Conspicuous consumption coupled with poverty are the key ingredients for a revolution, Deputy President Kgalema Motlanthe said on Wednesday.
Addressing a journalists during a roundtable discussion in Cape Town, he drew a link between social unrest and consumption by companies and mine bosses, in the wake of the Marikana protests and killing.
"Once the have nots get to a point where, as Martin Luther King put it, they continue to fight against the degenerating feeling of nobodiness, it is only matter of time before this resonates into a strong feeling of ridding themselves of abject poverty and deprivation," said Motlanthe.

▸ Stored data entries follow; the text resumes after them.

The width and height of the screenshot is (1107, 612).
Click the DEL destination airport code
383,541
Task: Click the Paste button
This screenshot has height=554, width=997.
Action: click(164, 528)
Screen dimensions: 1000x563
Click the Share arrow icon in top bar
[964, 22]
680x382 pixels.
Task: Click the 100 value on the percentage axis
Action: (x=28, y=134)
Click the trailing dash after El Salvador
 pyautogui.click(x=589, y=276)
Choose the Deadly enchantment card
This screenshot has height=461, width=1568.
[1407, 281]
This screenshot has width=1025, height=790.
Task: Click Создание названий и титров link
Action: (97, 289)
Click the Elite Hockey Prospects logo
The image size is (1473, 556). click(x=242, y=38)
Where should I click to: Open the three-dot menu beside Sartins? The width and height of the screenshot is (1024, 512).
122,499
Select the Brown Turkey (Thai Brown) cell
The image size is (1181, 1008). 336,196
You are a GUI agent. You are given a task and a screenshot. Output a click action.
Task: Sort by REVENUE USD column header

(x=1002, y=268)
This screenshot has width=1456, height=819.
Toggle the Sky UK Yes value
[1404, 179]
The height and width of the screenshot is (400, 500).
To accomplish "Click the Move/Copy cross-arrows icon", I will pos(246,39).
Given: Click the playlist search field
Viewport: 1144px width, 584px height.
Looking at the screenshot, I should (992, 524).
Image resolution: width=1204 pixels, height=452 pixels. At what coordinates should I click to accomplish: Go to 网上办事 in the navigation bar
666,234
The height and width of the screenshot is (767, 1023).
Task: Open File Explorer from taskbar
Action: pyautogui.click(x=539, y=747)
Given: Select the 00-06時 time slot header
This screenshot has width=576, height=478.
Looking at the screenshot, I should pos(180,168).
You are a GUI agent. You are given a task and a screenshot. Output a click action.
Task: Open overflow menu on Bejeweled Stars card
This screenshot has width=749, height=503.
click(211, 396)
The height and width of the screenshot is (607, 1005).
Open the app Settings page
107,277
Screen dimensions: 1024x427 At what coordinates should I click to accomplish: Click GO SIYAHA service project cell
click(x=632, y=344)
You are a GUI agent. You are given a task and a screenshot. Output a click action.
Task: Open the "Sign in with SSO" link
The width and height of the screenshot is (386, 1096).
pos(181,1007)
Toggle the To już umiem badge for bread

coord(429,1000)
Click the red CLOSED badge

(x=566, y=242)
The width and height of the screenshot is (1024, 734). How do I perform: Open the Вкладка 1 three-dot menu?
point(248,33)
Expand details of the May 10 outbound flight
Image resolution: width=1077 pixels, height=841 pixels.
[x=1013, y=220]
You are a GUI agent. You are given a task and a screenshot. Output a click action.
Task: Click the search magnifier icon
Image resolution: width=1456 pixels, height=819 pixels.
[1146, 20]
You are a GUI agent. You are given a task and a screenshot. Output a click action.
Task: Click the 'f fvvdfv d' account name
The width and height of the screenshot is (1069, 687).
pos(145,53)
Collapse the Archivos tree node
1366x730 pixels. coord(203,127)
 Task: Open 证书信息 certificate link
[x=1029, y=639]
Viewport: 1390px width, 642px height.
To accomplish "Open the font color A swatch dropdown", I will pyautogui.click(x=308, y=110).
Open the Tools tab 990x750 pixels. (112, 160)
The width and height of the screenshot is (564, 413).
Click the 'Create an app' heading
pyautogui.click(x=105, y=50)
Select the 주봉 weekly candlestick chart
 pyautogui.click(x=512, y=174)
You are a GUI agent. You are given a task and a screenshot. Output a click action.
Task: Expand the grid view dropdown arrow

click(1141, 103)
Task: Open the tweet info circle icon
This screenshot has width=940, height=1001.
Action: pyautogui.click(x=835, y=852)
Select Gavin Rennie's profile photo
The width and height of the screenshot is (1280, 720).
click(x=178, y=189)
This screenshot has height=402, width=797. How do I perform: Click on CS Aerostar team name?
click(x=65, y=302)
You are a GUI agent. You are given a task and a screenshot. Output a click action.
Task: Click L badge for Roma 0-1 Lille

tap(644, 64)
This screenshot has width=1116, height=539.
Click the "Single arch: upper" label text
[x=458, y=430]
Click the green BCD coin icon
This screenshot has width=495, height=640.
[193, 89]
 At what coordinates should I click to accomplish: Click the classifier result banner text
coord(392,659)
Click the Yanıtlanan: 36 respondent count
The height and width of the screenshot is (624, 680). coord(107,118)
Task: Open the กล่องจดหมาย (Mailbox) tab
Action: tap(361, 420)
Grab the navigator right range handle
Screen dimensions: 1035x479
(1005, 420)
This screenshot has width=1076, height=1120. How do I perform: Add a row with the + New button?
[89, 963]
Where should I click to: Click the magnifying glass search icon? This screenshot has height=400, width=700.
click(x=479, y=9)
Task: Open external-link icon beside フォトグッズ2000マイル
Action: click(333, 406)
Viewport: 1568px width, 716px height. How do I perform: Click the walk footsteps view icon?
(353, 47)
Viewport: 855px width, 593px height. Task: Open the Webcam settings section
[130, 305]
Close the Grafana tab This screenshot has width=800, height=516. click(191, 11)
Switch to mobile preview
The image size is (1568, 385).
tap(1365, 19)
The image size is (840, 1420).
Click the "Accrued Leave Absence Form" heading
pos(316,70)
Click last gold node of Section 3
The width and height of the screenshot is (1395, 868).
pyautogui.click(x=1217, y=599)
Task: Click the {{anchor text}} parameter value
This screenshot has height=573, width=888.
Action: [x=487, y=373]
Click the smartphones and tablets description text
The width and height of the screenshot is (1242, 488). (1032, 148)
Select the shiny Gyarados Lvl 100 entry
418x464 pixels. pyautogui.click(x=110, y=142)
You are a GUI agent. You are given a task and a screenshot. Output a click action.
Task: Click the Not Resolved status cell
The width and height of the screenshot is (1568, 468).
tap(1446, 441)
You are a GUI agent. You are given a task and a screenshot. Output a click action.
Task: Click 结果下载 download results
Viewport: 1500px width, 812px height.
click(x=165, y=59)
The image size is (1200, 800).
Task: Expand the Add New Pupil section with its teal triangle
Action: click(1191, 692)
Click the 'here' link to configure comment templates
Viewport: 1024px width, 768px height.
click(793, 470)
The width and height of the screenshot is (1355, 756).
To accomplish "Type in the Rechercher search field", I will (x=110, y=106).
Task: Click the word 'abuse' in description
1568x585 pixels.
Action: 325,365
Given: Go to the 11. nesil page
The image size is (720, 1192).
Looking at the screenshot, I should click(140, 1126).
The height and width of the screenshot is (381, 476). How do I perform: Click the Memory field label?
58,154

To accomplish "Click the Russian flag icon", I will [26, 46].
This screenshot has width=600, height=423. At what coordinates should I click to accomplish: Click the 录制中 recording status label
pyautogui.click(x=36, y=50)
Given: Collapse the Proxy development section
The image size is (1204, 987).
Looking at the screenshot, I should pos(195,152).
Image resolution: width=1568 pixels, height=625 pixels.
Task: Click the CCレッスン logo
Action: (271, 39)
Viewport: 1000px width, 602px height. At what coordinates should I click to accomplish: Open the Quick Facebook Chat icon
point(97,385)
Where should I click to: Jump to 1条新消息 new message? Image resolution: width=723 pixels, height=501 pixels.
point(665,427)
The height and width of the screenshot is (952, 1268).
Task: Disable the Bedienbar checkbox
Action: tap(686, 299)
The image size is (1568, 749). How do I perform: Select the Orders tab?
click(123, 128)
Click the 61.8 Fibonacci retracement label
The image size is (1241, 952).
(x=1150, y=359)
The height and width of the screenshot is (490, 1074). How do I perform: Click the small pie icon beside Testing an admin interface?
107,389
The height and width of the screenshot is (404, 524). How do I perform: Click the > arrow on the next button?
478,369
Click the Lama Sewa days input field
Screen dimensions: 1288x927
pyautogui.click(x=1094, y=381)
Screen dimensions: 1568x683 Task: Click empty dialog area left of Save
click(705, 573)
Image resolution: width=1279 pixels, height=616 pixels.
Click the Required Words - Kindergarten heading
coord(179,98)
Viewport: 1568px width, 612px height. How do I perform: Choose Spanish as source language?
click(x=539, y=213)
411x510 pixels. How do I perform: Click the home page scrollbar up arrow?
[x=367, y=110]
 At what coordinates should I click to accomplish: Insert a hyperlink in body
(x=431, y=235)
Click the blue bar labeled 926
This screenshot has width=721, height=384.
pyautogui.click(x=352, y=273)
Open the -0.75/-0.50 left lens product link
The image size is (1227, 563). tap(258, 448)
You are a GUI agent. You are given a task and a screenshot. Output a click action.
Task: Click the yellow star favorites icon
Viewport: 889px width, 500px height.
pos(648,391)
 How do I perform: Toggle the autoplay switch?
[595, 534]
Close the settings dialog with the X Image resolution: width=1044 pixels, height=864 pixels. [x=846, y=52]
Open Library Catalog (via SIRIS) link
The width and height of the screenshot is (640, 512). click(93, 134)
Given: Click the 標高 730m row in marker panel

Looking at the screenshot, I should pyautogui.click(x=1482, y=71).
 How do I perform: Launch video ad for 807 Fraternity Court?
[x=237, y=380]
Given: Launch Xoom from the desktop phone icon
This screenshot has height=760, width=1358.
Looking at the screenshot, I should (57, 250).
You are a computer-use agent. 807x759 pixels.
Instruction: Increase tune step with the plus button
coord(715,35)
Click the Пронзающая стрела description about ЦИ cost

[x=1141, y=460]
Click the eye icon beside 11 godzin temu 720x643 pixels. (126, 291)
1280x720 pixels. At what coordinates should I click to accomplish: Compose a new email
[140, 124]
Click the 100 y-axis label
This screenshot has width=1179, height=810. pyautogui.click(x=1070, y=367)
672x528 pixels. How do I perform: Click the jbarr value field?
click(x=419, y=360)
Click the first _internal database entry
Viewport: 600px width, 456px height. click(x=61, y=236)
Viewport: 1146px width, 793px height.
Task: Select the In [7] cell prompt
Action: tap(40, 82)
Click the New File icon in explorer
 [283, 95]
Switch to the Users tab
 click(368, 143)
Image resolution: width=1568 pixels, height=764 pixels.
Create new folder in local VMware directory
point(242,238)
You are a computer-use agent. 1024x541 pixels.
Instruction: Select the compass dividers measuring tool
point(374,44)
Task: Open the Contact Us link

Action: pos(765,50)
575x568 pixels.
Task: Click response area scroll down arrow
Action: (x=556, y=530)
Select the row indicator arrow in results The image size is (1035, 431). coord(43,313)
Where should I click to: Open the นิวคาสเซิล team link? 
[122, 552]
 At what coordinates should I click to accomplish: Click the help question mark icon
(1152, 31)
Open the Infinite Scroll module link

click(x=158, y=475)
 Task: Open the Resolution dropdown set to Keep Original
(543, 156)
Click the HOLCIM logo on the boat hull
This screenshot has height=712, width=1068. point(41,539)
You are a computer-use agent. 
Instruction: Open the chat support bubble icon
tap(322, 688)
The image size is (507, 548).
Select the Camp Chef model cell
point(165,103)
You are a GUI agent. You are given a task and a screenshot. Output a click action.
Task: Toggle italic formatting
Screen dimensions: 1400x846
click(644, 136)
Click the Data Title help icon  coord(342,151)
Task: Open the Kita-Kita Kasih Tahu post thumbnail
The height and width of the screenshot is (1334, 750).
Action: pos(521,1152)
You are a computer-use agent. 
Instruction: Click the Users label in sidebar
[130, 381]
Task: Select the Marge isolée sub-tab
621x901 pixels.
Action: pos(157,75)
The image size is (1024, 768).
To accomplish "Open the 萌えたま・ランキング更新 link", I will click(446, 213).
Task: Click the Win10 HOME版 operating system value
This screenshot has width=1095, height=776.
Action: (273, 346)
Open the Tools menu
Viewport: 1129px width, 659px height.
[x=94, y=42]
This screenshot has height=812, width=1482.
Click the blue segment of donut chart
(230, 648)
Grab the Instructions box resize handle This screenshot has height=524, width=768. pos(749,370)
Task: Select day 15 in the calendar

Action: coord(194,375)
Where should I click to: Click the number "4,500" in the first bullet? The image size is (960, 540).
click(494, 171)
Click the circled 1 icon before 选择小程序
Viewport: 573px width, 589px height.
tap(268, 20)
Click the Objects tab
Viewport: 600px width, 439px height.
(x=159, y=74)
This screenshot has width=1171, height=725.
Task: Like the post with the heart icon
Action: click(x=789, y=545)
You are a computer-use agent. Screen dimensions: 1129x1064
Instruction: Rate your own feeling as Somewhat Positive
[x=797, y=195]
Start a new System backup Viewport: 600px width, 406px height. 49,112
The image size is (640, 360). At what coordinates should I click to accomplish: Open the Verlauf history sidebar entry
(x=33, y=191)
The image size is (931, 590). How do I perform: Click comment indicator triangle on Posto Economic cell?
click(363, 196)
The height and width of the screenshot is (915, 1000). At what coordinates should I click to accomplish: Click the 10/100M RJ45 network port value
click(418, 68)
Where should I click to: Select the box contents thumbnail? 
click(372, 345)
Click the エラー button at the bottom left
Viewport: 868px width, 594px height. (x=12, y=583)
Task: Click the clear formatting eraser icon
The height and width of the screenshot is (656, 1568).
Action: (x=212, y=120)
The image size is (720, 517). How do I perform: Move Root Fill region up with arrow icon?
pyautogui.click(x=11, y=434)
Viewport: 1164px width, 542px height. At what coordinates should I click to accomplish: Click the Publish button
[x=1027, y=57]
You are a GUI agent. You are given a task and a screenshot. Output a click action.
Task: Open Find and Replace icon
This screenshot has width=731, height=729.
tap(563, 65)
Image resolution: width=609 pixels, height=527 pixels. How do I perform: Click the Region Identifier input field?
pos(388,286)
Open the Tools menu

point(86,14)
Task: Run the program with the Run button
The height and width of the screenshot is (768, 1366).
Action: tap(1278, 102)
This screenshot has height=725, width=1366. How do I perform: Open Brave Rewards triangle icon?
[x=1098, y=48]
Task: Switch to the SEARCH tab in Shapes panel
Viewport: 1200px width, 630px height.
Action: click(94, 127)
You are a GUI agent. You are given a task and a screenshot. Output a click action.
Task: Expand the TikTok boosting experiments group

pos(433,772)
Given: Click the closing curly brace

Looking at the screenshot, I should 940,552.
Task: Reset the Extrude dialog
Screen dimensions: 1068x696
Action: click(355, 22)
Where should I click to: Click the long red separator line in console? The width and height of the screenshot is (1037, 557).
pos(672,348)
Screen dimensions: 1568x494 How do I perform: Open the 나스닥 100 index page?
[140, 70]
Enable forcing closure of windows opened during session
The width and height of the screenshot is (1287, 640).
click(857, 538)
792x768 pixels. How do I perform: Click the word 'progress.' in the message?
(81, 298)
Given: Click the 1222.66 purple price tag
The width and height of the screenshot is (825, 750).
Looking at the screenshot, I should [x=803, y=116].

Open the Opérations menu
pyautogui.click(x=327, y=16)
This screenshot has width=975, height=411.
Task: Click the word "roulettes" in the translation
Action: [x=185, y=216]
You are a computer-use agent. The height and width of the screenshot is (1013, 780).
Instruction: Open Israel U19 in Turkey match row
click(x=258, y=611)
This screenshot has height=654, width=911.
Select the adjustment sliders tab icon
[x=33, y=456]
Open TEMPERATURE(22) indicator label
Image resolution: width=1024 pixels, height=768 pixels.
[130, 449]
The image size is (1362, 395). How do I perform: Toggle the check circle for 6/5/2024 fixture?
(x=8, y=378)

He said the unrest in many communities, where service delivery protests were rife, was concerning but was a "necessary volatility".
"When you are a public office-bearer, I don't think we have the right morally, or otherwise, to say to those who are forever going without basic necessities of life that they should be patient.
"They are within their right to raise those issues as strongly and sharply as possible.
"If they don't do that, chances are their conditions will never change in their lifetime."
Motlanthe said public office-bearers could not cover themselves in glory, as the government had failed its people.
"Who are we to say to them, when we go to bed with full stomachs, who are we to say be patient, wait and these things will come your way someday?"
Motlanthe described the protests as welcome communication.
"... In other words, we are not lulled into a false sense of stability and therefore we have to continue to examine ourselves and see how best we can improve on performance, failing which it is clear we will forever be fire-fighting and once you get into that mode, it also means performance will plummet."